Hay quienes opinan que en todas las familias conviven tabúes, mitos y verdades a medias. A lo mejor, hasta es sano que sea de esa forma y que no todos tengamos derecho a hurgar sin medida los cajones del alma de nuestros mayores. A lo peor, si supiéramos la verdad auténtica podríamos detestar haber nacido con los genes que portamos... Es más, al final, ¿cuál es esa verdadera realidad? Si hacemos caso de Valle-Inclán y damos por sentado que las cosas no son como las vemos, sino como las recordamos, nadie rememora exactamente lo mismo que otra persona respecto a idénticos acontecimientos (hagan la prueba). Es decir, desde su origen, las verdades ya son relativas, pues las pasamos por el tamiz de nuestra subjetividad, cuando no de nuestra ensoñación.

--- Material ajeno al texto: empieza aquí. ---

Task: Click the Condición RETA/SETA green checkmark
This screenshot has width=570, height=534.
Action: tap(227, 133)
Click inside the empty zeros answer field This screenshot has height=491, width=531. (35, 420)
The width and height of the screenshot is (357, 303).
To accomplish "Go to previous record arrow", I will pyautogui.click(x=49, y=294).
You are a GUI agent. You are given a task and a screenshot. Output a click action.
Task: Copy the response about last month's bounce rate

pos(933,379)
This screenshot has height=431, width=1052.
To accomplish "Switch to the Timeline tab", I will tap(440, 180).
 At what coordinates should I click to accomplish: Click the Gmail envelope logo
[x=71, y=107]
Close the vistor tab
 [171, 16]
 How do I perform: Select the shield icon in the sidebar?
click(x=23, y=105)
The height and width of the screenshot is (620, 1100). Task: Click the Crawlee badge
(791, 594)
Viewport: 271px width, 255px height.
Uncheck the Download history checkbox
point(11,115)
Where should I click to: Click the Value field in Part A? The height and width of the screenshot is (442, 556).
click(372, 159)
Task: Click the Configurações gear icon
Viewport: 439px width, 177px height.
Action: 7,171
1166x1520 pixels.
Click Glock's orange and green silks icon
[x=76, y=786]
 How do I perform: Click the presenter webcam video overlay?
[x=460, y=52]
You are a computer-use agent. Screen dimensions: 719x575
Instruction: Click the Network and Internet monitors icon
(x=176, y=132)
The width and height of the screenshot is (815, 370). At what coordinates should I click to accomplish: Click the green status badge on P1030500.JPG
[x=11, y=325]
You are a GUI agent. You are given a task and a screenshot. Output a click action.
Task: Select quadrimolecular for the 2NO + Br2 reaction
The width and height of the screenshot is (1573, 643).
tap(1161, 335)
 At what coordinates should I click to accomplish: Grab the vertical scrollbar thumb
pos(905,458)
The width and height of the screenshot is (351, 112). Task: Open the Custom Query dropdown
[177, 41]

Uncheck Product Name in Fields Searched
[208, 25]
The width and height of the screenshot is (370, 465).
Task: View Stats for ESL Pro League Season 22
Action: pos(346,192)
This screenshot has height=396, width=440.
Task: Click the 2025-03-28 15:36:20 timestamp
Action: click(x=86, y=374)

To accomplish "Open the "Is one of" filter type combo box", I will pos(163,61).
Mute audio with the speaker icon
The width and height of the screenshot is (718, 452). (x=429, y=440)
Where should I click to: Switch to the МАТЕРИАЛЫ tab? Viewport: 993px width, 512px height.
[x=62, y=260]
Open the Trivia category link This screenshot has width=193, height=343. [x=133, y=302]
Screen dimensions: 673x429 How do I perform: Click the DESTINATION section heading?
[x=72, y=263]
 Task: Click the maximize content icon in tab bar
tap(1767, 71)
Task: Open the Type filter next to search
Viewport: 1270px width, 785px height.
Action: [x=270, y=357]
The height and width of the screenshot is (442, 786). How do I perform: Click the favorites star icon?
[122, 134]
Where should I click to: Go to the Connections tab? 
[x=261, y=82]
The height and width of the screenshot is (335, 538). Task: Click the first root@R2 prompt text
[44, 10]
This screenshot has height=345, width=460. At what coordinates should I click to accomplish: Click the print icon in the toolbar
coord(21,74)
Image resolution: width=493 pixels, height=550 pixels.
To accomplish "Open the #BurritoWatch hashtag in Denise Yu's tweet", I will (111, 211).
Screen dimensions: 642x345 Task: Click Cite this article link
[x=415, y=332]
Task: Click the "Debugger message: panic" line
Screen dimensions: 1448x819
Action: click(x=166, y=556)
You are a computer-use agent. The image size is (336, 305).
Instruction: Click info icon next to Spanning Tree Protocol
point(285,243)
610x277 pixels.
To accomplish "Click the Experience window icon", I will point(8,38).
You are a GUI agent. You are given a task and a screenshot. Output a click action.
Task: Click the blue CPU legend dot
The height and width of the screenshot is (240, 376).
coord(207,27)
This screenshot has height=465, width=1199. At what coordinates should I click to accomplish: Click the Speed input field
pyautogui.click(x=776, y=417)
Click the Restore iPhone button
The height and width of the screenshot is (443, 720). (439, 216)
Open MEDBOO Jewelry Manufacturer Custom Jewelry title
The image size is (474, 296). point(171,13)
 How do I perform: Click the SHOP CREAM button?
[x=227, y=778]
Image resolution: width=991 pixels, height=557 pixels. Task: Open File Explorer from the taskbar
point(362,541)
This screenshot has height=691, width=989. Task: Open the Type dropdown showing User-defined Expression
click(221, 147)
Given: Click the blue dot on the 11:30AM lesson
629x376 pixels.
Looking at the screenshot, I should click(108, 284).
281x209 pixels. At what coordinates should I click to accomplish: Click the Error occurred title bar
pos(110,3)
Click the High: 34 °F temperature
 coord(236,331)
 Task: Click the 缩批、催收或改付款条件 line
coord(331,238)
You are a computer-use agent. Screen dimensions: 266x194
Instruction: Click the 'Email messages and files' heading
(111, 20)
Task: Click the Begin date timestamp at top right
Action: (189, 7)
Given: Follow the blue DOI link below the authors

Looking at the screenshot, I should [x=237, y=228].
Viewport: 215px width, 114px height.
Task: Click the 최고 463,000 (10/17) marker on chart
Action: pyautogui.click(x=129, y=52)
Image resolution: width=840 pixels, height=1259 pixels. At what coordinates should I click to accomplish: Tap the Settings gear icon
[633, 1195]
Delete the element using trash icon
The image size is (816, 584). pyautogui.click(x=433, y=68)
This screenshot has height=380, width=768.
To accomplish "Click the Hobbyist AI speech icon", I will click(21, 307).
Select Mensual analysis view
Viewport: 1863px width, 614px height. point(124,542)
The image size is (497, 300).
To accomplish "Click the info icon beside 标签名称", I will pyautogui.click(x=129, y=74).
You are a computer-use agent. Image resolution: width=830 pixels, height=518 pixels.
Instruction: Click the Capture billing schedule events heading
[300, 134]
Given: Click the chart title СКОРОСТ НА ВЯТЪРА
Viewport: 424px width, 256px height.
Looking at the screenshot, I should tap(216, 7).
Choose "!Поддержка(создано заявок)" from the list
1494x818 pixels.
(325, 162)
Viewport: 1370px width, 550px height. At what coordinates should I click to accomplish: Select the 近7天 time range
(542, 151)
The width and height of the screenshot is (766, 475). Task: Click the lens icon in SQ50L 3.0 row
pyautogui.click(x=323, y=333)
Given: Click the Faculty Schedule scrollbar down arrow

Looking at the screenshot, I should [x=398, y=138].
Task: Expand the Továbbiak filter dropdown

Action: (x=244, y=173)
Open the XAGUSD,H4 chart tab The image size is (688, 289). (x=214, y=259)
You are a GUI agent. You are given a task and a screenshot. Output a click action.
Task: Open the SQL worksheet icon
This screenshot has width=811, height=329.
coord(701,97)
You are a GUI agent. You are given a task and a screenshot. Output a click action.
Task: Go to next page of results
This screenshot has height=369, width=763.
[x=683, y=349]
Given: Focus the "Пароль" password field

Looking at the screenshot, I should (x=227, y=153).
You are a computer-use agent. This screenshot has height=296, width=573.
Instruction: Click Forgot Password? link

En la obra “Todos eran mis hijos”, de Arthur Miller, la armonía familiar pasa por un estado de cosas fabricado a la propia medida de una madre y un padre al uso. Pero se trata de una paz inestable, acosada desde diversos frentes y en un tris continuo de desequilibrarse. Cuando llega la catarsis, quienes eran felices dejan de serlo; quienes no lo eran, permanecen tristes. Nadie gana nada y todos han perdido algo. ¿Mereció la pena? Siguiendo con el teatro, esta vez de Calderón, “en la vida, nada es verdad y nada es mentira”, exactamente igual que la fotografía que he colocado, pues aparece un bingo denominado Alcalá, cuando se trata de un local de Catania.